These are A4 sheets, like little report cards that all the club
DJs fill in to tell you what they reckon to the track.
“Well?”
“Ah…” In a nanosecond my blood turns to antifreeze.
“Barry?”
“Yeah, they’re all right. They’re all right.”
All right? Just
all right!
This is bad. This is very
fucking bad.
♦
We have a second ‘Why Don’t You’ marketing meeting. It is
markedly different from the first. Dunn kicks off.
“Sorry, Radio 1 don’t think it’s for them. If the record had
been bigger at club then we’d have some ammunition. As it is…” He
spreads his hands.
Barry pipes up, “It just seems to be the kind of record
that…we’ll need a bit of radio before we can get a lot of the
commercial club DJs to pick up on it.”
Hannah: “MTV quite liked the video. But they’re not going to
playlist it until we get some radio.”
Through all of this Derek just glares at me. With the video
(hastily shot, at my insistence) we have spent well over one
hundred thousand pounds on this turkey. Turkey? That’s an insult to
turkeys. It’s a fucking dodo.
Ross: “No point in doing much advertising or a big poster
campaign until we’ve got some awareness at radio and TV…”
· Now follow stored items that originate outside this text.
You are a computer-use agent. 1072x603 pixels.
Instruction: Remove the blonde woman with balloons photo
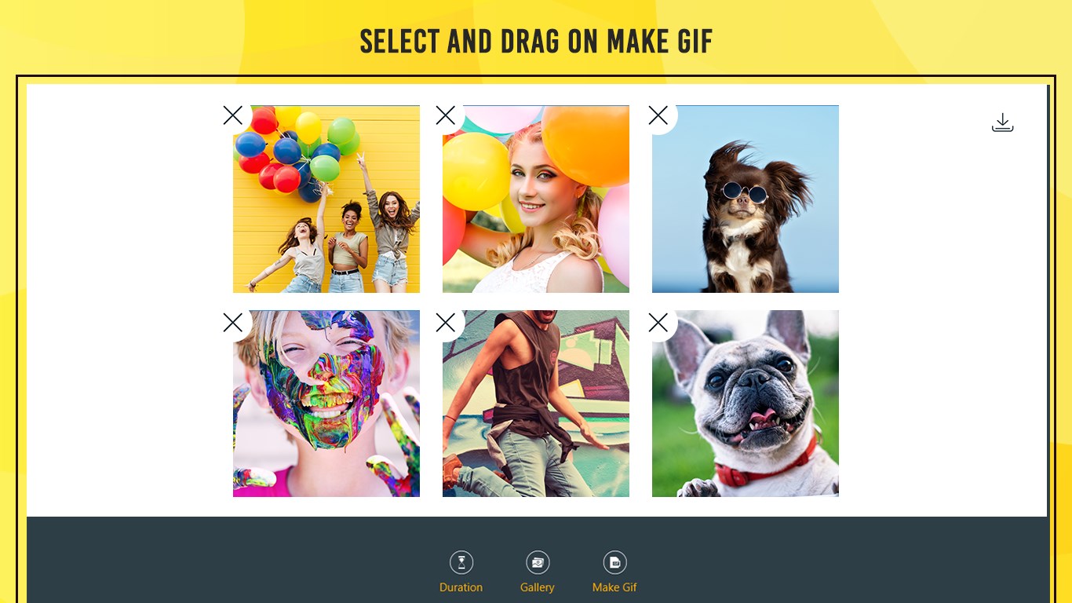(446, 115)
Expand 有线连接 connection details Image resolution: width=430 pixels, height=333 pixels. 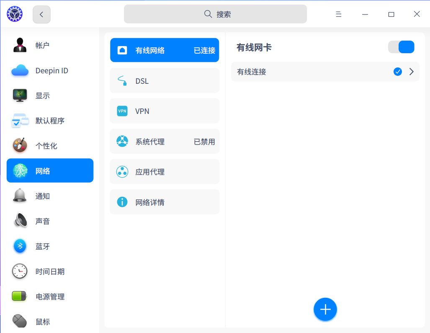coord(411,72)
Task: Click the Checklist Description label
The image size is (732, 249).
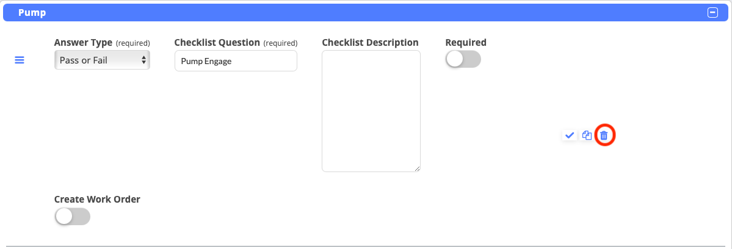Action: 370,43
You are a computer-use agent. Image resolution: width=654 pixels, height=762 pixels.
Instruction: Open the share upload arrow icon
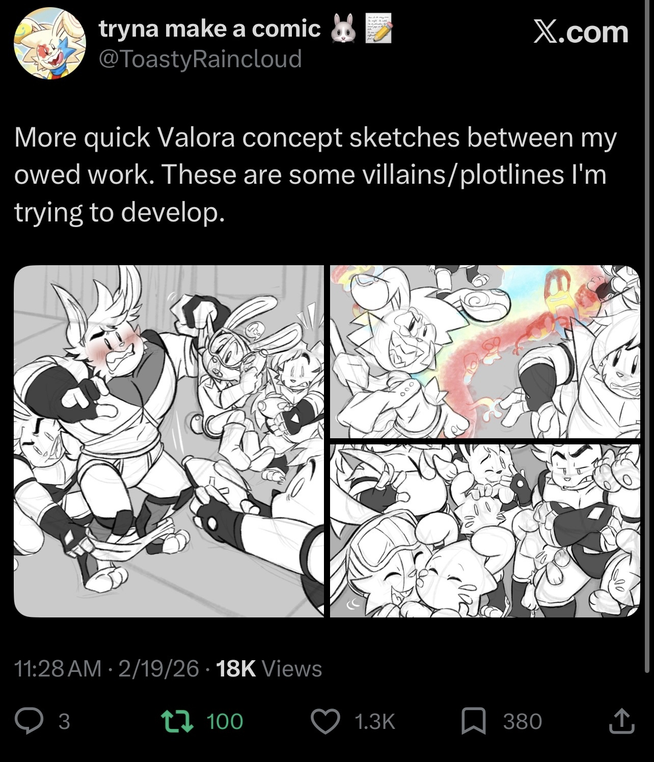(621, 721)
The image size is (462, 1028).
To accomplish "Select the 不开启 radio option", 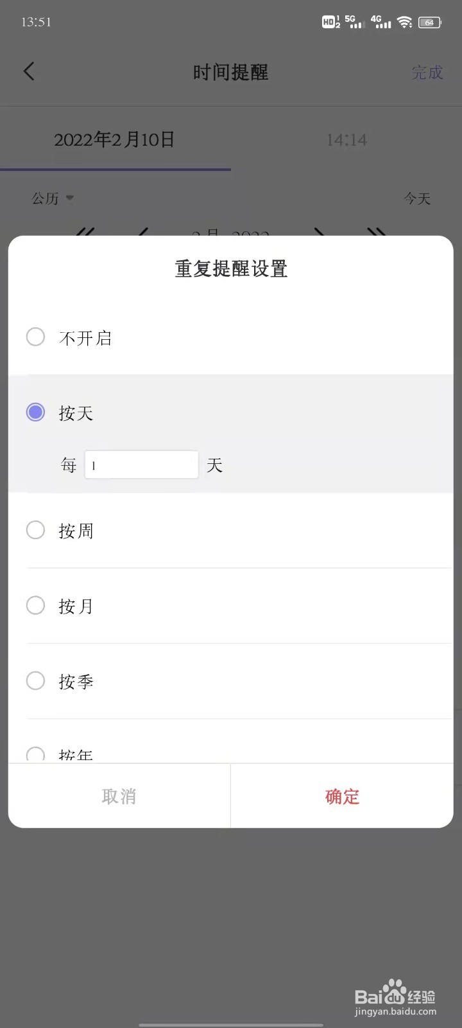I will click(x=231, y=337).
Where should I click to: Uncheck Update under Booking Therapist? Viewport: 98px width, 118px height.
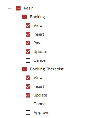[28, 95]
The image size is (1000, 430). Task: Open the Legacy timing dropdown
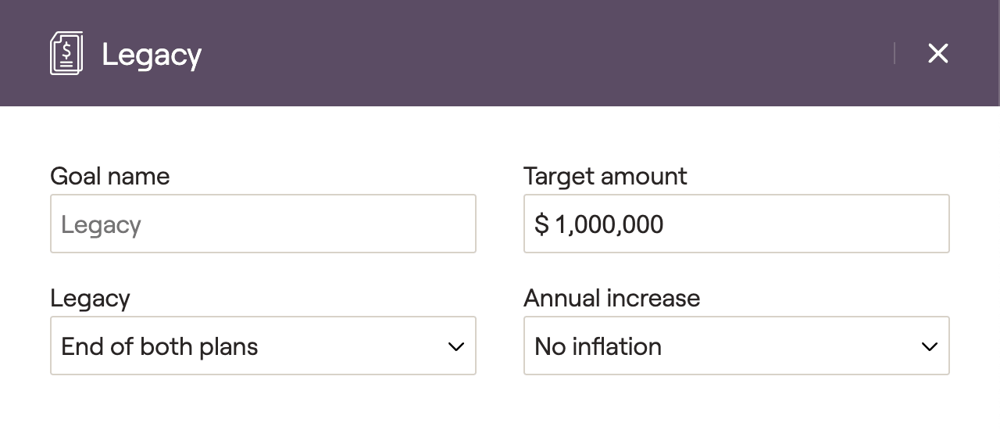263,346
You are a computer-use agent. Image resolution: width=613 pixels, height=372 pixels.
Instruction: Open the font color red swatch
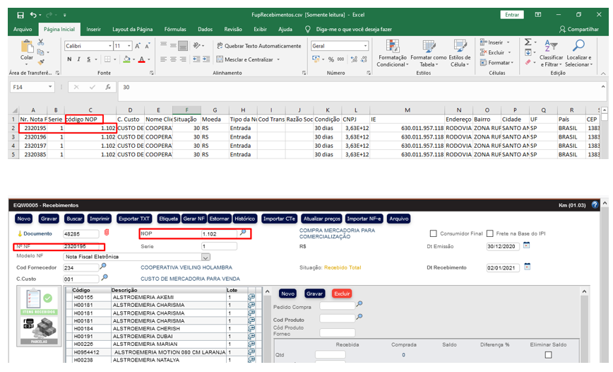coord(143,59)
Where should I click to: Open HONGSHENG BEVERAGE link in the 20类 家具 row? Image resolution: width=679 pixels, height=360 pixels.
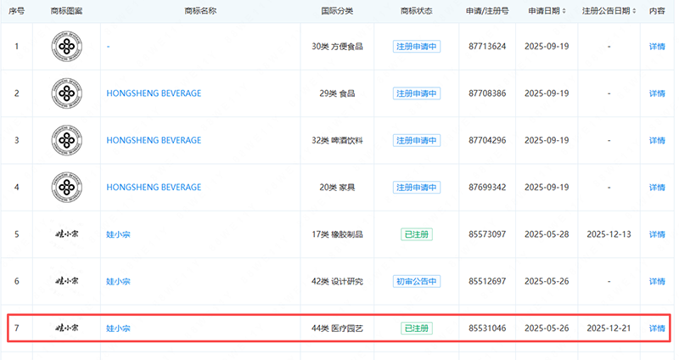coord(154,187)
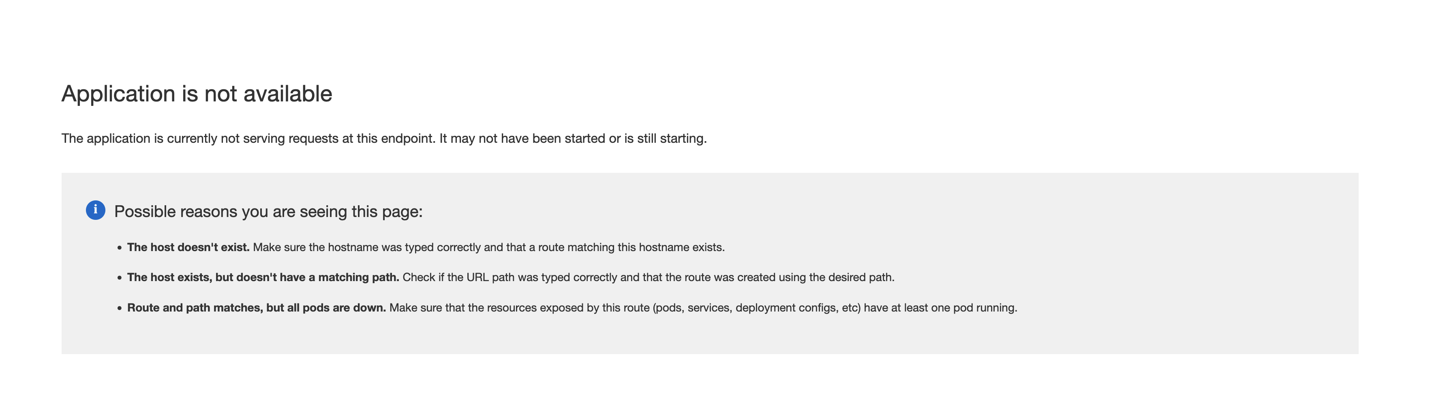
Task: Click the sentence about application not serving requests
Action: [384, 138]
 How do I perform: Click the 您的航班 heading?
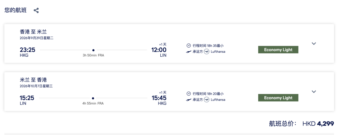[x=15, y=10]
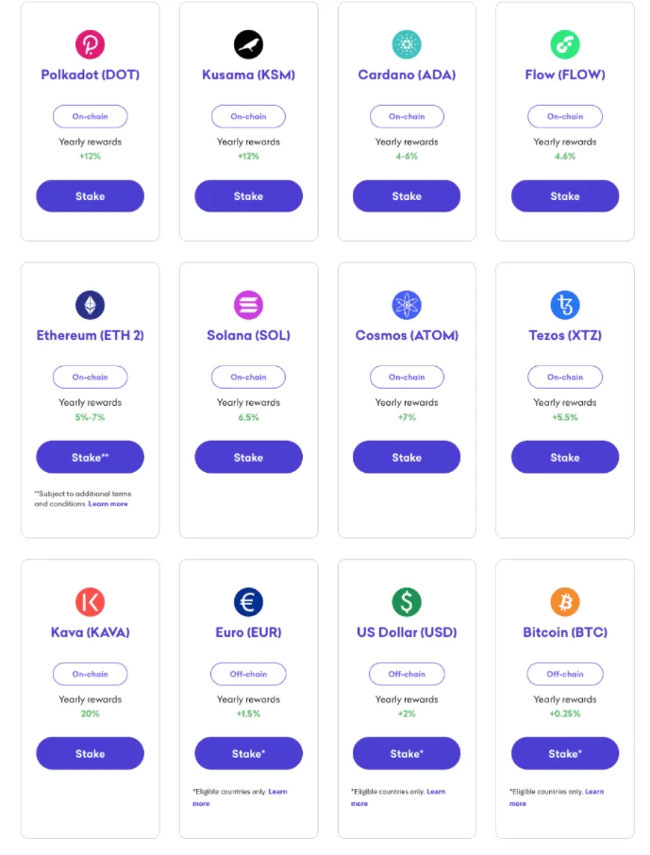Screen dimensions: 650x855
Task: Click Off-chain pill on Bitcoin card
Action: point(565,675)
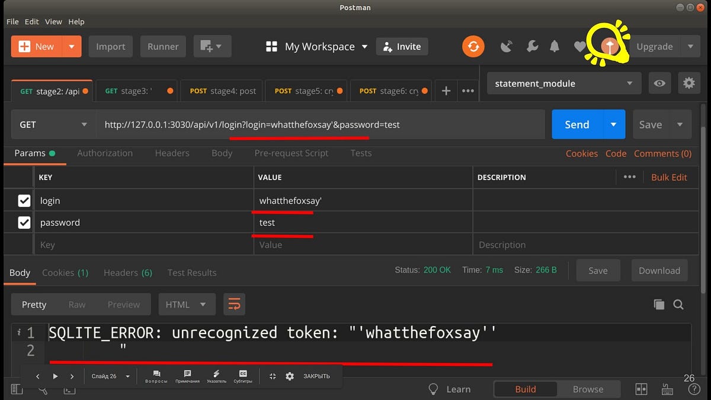The width and height of the screenshot is (711, 400).
Task: Open the settings wrench icon
Action: click(x=532, y=47)
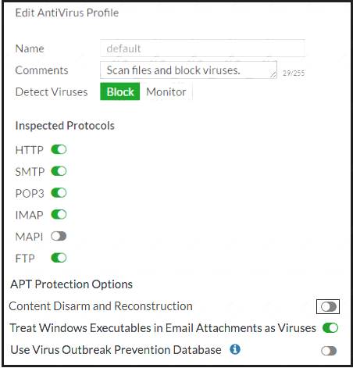Click the APT Protection Options heading
This screenshot has height=368, width=353.
coord(72,284)
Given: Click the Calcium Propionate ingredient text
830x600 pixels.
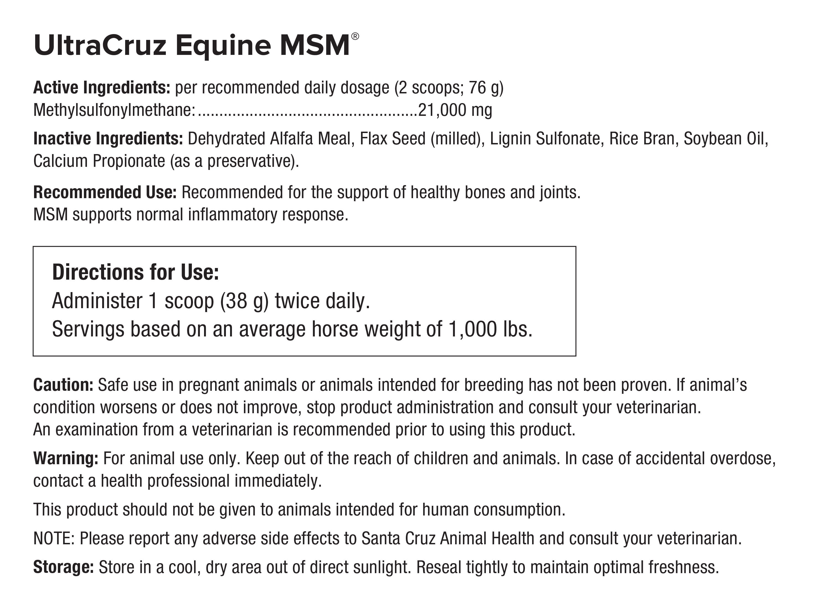Looking at the screenshot, I should [99, 161].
Suzy: “Not much interest at press, I’m afraid. We’re getting
reviewed in
Mixmag
.”
Nicky: “I’m afraid there’s not much I can do with this at the
moment.” She tries to look sympathetic but the bitch can hardly
keep the smile from creasing her fat fucking face in half.
Finally Derek hits critical mass: “ARE YOU TELLING ME WE’VE
SPENT OVER A HUNDRED FUCKING GRAND TO GET A FUCKING REVIEW IN
FUCKING
MIXMAG
?! JESUS CHRIST!”
I stare at the glass table—through the glass table and onto the
carpeting where I uselessly notice that Dunn is wearing the same
Prada shoes as I am—and say nothing. There is nothing to say. If
there was something to say I’d be saying it.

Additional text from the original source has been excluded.